Selective Disclosure of OLC legal Opinions Isn’t Enough

The Department of Justice recently released a series of decades-old legal opinions, drafted by the Office of Legal Counsel (OLC), to support its recent assertion that former White House Counsel Don McGahn is immune from congressional subpoena. Whether senior presidential aides must comply with congressional subpoenas is obviously an important legal question, and it’s good that the public now has access to some of the OLC opinions that grapple with it. But the ad hoc release of these opinions raises more fundamental questions about the role of the OLC and the public’s right to know how the executive branch interprets the law.

Although the OLC is a relatively obscure office, it has a singular role within government: to decide what the law means, at least as far as the executive branch is concerned. Exercising that power, it has answered thousands of important legal questions within government—about the scope of executive power, the constitutionality of surreptitious surveillance, the lawfulness of covert operations, and much more.

The OLC has been described as the “Supreme Court of the Executive Branch” because its opinions bind federal officials on legal questions that rarely, if ever, make their way before a court. While the OLC’s opinions are generally kept secret, they’re occasionally released, giving us a glimpse into the world of secret law they’ve created.

The Bush administration relied on OLC opinions to justify its torture of detainees. The Obama administration relied on OLC opinions to justify its drone strike of a U.S. citizen in Yemen. And now the Trump administration is relying on OLC opinions to justify its refusal to comply with subpoenas issued by the House of Representatives in its impeachment inquiry.

Although its opinions resolve enormously consequential and often constitutional questions about the limits of the government’s power, the OLC has refused the many demands made over the years for it to systematically make its opinions public. Instead, the OLC has published its opinions selectively, leaving the public with a piecemeal understanding of the important role it plays within government, and of the legal interpretations it has imposed upon it.

The rationale that the OLC has offered in defense of its excessive secrecy is not persuasive.

In an ongoing lawsuit by the Campaign for Accountability (represented by the Knight First Amendment Institute at Columbia University, where I work), the OLC has argued that its legal opinions are merely advisory, and that publishing them would expose, and thereby chill, government deliberations.

Generally speaking, neither of these things is true. For over 200 years, federal officials have treated opinions issued by the OLC (and its predecessors) as binding. This includes Robert Mueller, who, as special counsel, felt bound by the OLC’s conclusion in 2000 that it would be unconstitutional to indict or prosecute a sitting president.

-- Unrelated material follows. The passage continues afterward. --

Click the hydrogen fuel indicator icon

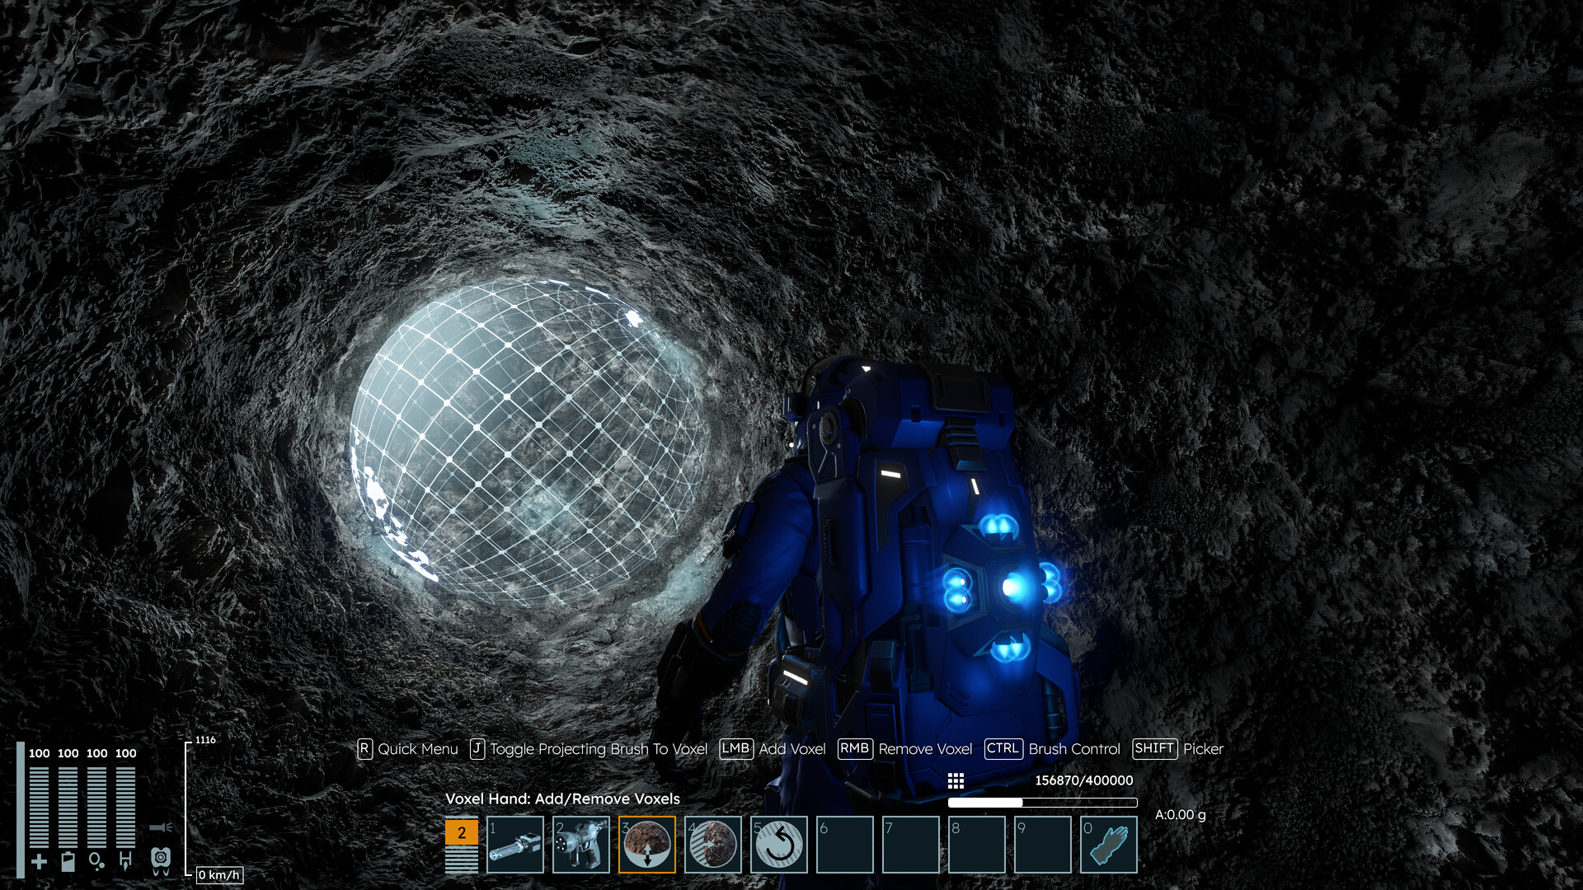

The history shows that these opinions are not advisory; they’re binding, unless superseded by a later OLC opinion or displaced by a federal court ruling on point. In their effect on the executive branch, they’re nearly indistinguishable from federal court rulings, which are also binding unless superseded by a later opinion or displaced by a higher court ruling.

It is also not quite accurate to say that publishing the OLC’s opinions would reveal government deliberations. Quite often, the OLC’s opinions put the finishing legal touches on policy decisions already made, as when the Department of Homeland Security sought OLC assurance that the Deferred Action for Childhood Arrivals program—known as “DACA”—was lawful. Other times, the OLC’s opinions are sought when a policy dispute between two agencies turns on a legal dispute, as when the U.S. Postal Service and the Office of Personnel Management disagreed about whether postal employees were entitled to retirement credit for the period of time that the Postal Service had defaulted on its retirement contributions.

To be sure, sometimes the OLC says “no,” and publishing those opinions might disclose policies considered but never implemented. Even in that circumstance, however, the OLC’s opinions serve as crucial precedent that binds the government and that shapes the OLC’s own future opinions. It is also apparently common for the OLC to alert a requesting official when the agency intends to say “no,” to give the official a chance to rescind the request.

For decades, then, the government has relied on the OLC as a secret Supreme Court, to settle legal disputes and decide important questions about executive power and individual rights. It is not enough for the OLC to release these opinions selectively. In a democracy, the public must be able to judge for itself, and in the light of day, the legal rules that shape our government.